__WHAT THE EXERCISE ASKS__.
Begin with the line below holding "Click the 10 km distance value field" and go on through the line holding "Select the Царство Грибы connector circle", duplicating each line exactly and leaving out pictures.

__DATA FOR ANALYSIS__.

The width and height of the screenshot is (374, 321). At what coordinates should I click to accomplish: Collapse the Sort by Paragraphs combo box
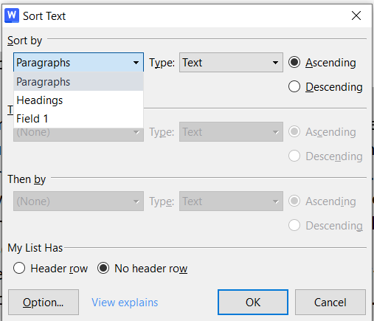(78, 62)
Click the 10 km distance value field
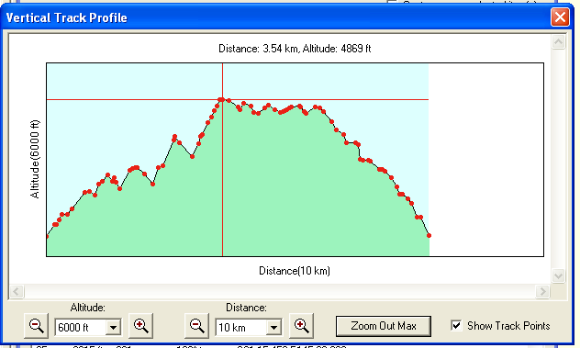 pyautogui.click(x=241, y=327)
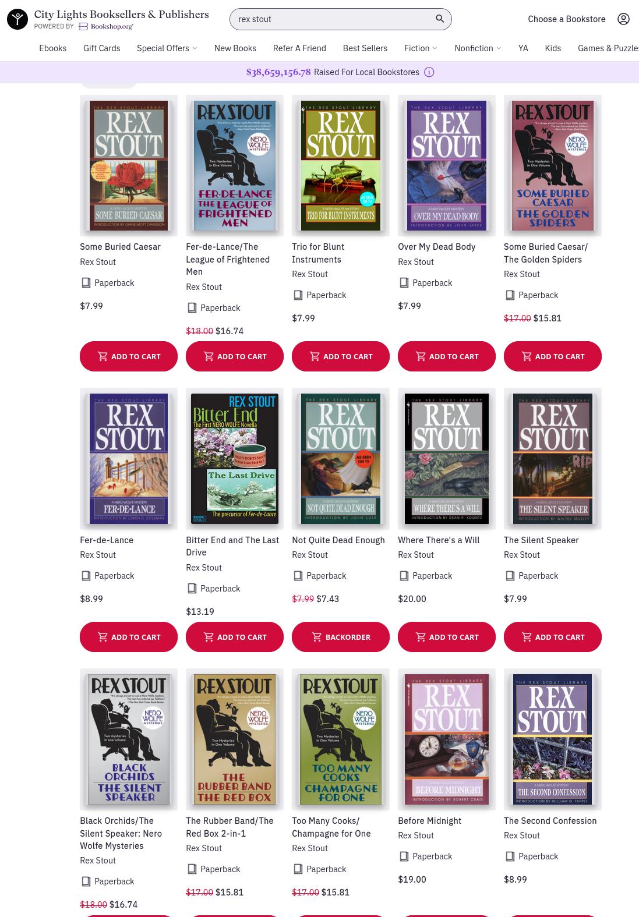Go to the Gift Cards menu item

pos(102,48)
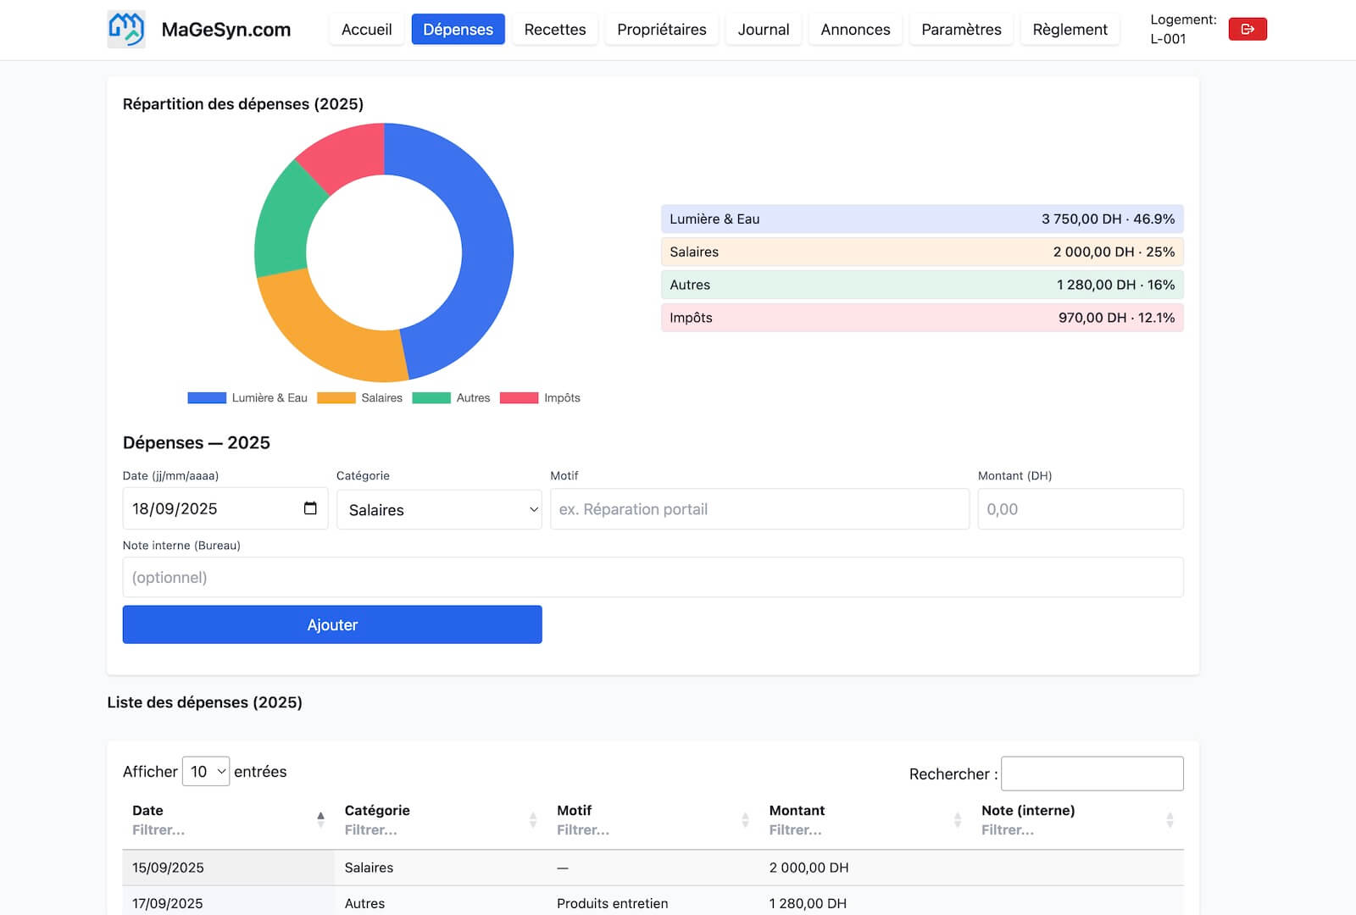Image resolution: width=1356 pixels, height=915 pixels.
Task: Open the Catégorie dropdown showing Salaires
Action: click(439, 510)
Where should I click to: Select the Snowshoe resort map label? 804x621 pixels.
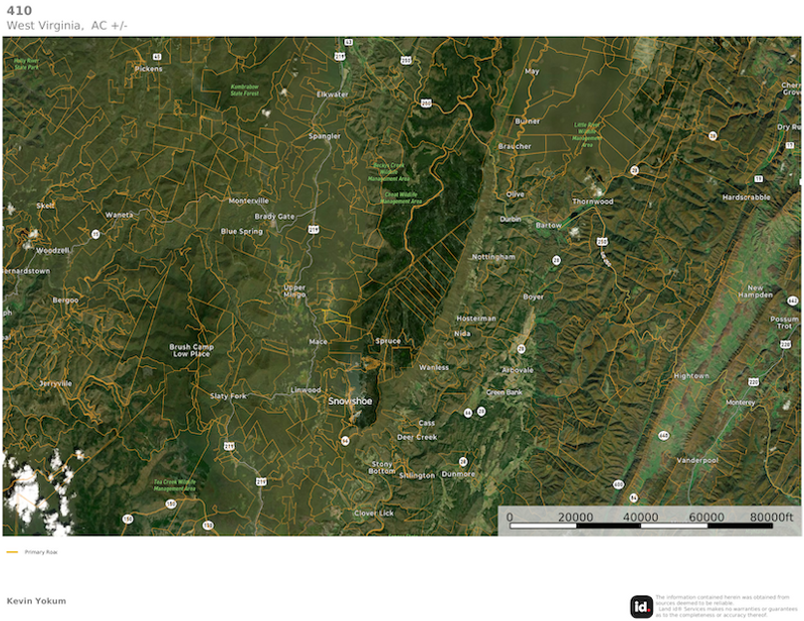350,402
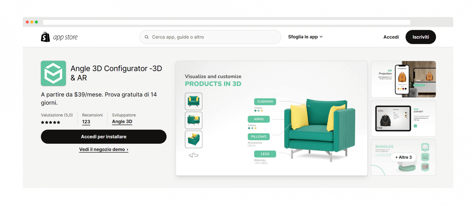
Task: Open the Sfoglia le app dropdown
Action: [x=305, y=37]
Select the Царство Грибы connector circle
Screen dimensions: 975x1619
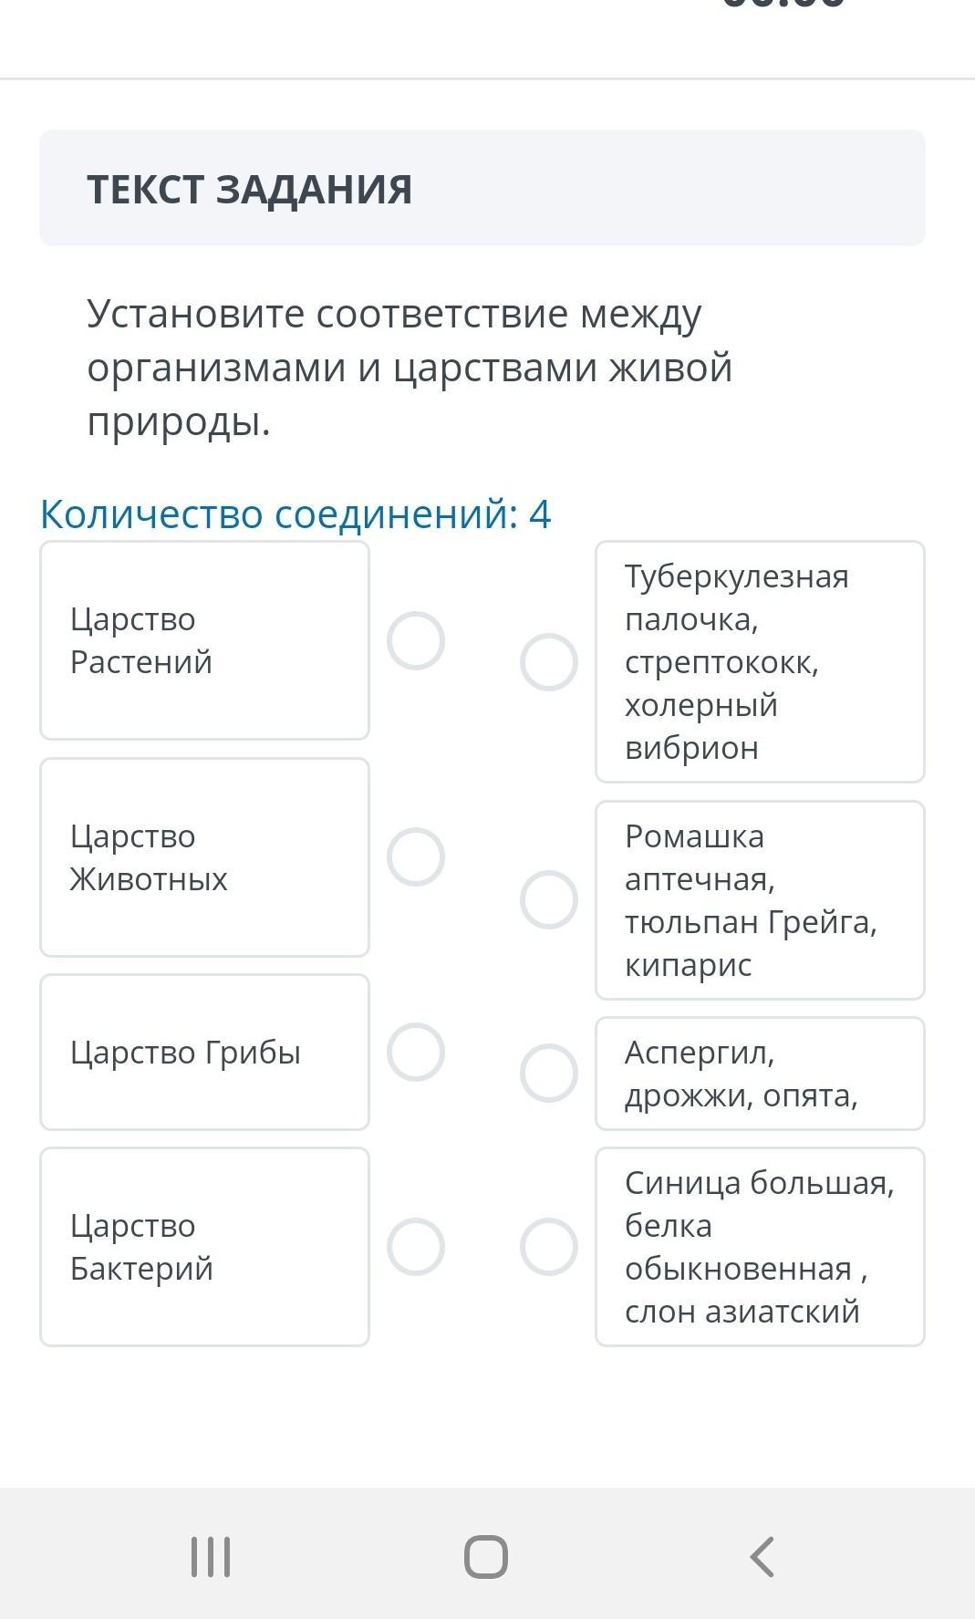click(416, 1052)
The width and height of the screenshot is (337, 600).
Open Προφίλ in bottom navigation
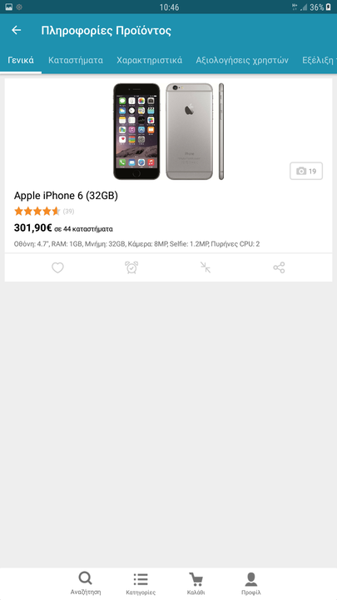click(x=251, y=583)
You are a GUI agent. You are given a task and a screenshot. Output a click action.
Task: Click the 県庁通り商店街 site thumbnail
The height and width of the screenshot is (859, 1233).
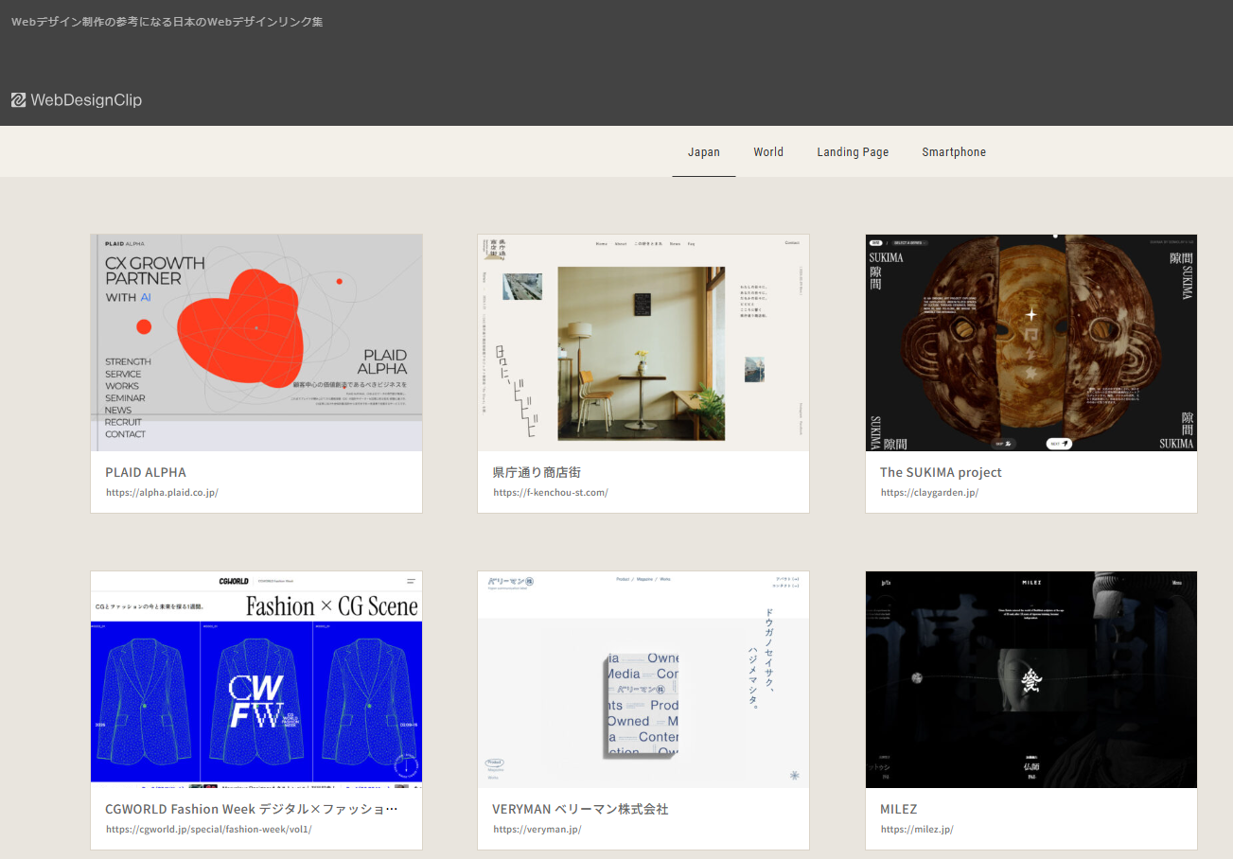[x=643, y=342]
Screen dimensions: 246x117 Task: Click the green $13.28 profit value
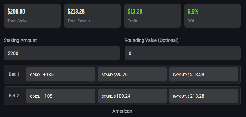(x=135, y=12)
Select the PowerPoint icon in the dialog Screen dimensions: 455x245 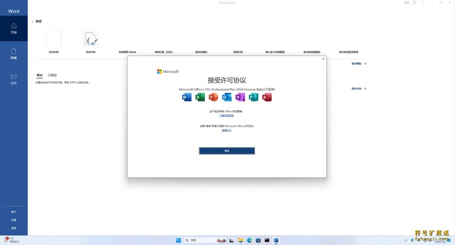click(213, 97)
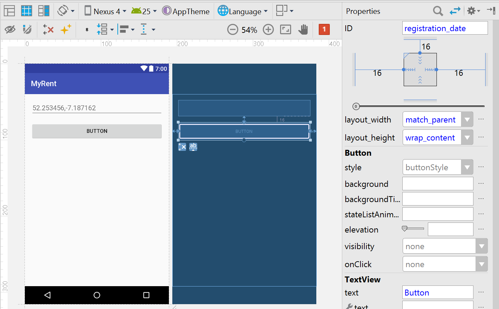Open the Language selector
This screenshot has height=309, width=499.
(x=243, y=11)
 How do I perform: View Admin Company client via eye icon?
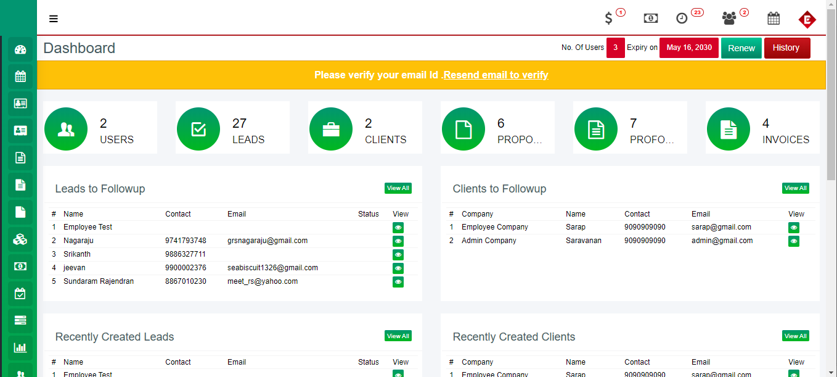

__EXERCISE OUTPUT__.
Click the 10 km distance value field
 pyautogui.click(x=241, y=327)
Go to the Gift Cards menu item

pos(102,48)
Image resolution: width=1356 pixels, height=915 pixels.
Task: Open the Catégorie dropdown showing Salaires
Action: click(439, 510)
Where should I click to: Select the Snowshoe resort map label? 804x621 pixels.
350,402
Task: Open the Sfoglia le app dropdown
Action: [x=305, y=37]
Select the Царство Грибы connector circle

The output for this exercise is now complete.